WHAT YOU SHOULD DO: Beginning at the line with "Image resolution: width=474" in the records below, return each line up to and including the last, exactly as it stands, but not the pictures.

Collected data entries:
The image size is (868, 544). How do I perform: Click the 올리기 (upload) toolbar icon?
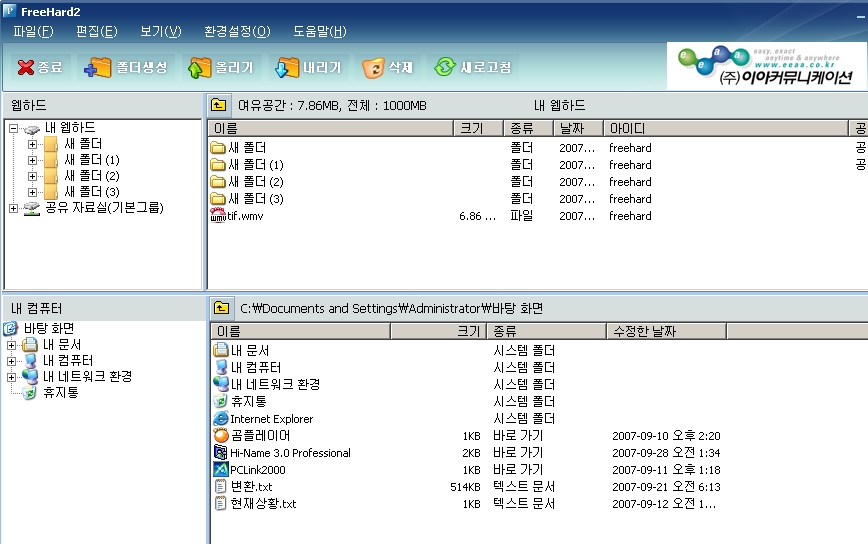[x=222, y=68]
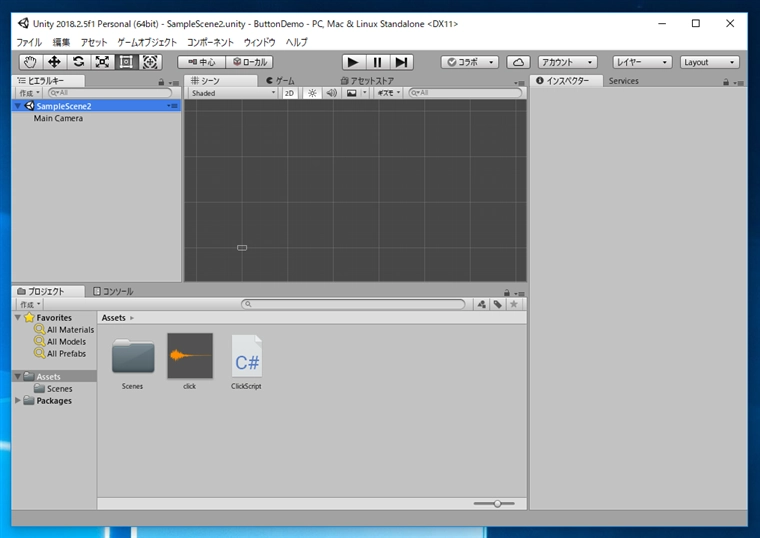The width and height of the screenshot is (760, 538).
Task: Select the Move tool
Action: 54,62
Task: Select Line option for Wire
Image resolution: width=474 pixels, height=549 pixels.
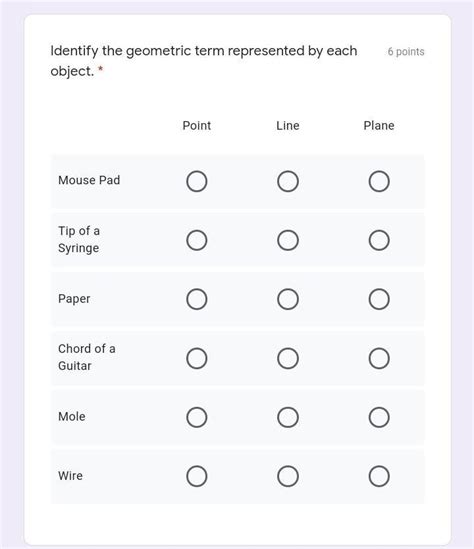Action: click(288, 476)
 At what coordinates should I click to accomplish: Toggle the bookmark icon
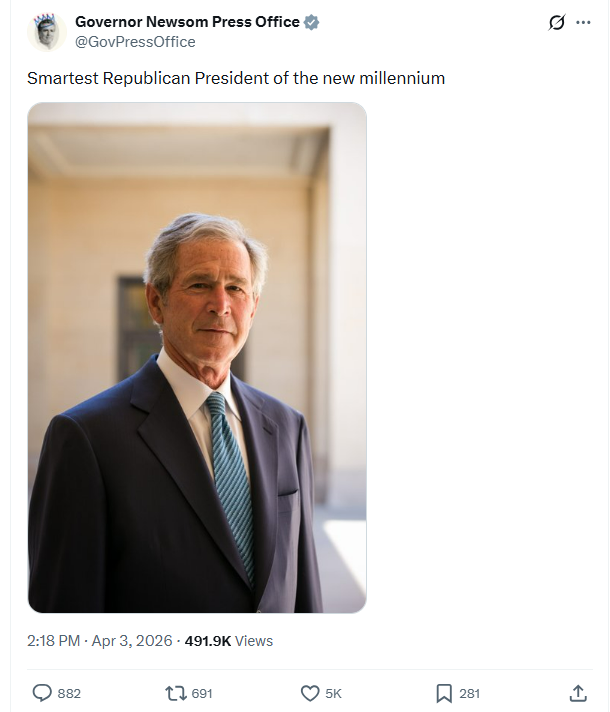pyautogui.click(x=444, y=693)
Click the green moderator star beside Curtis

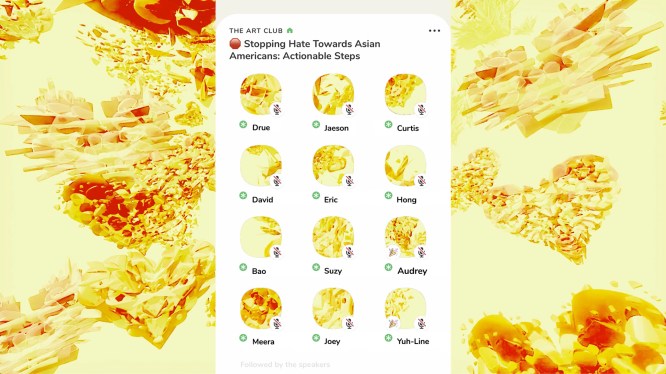coord(388,124)
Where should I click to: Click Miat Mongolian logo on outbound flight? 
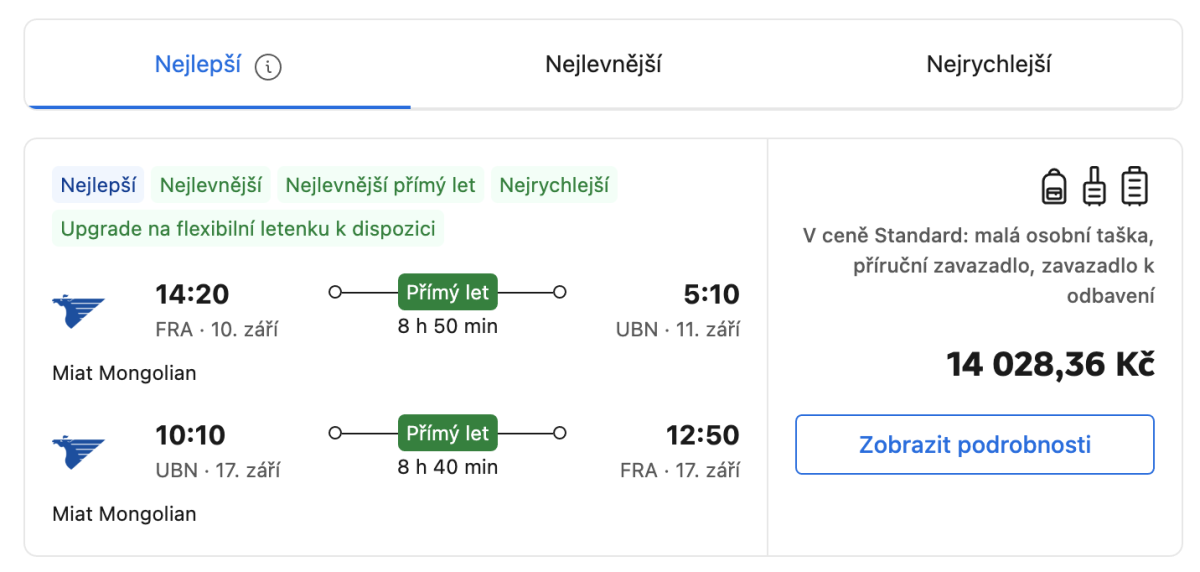tap(78, 310)
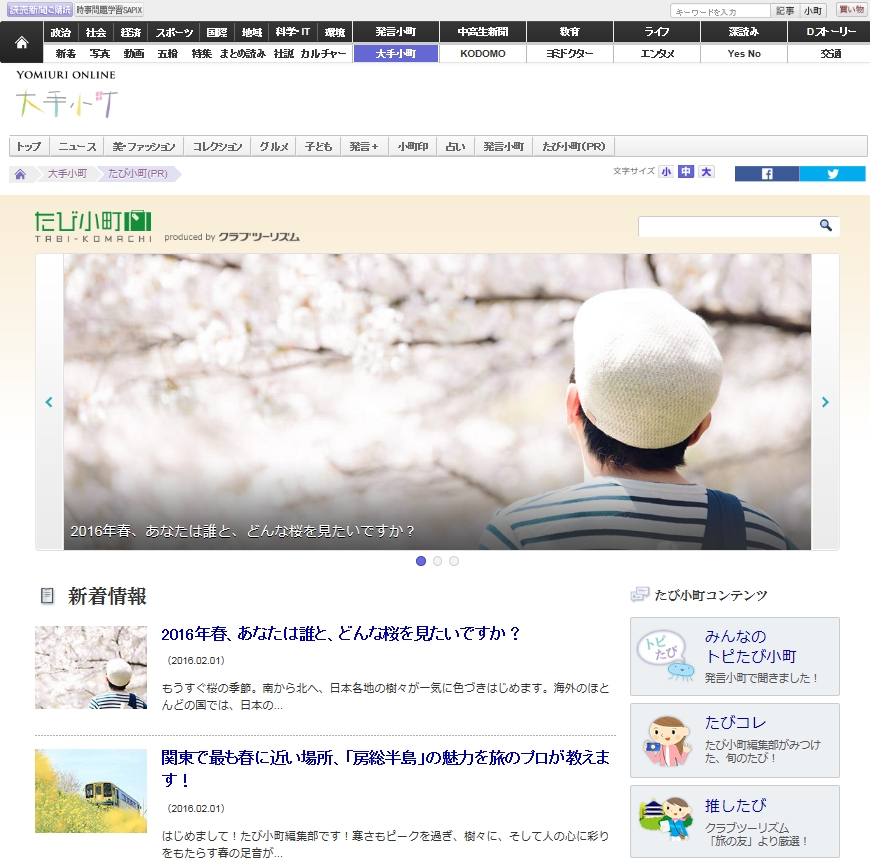The width and height of the screenshot is (870, 864).
Task: Set font size to large (大)
Action: (x=706, y=172)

WRITTEN RESPONSE:
Image resolution: width=474 pixels, height=549 pixels.
Action: click(288, 476)
 At what coordinates should I click to accomplish: Toggle the bookmark icon
pyautogui.click(x=444, y=693)
Click the green moderator star beside Curtis

coord(388,124)
Where should I click to: Click Miat Mongolian logo on outbound flight? 
tap(78, 310)
The width and height of the screenshot is (870, 864).
Task: Set font size to large (大)
Action: (x=706, y=172)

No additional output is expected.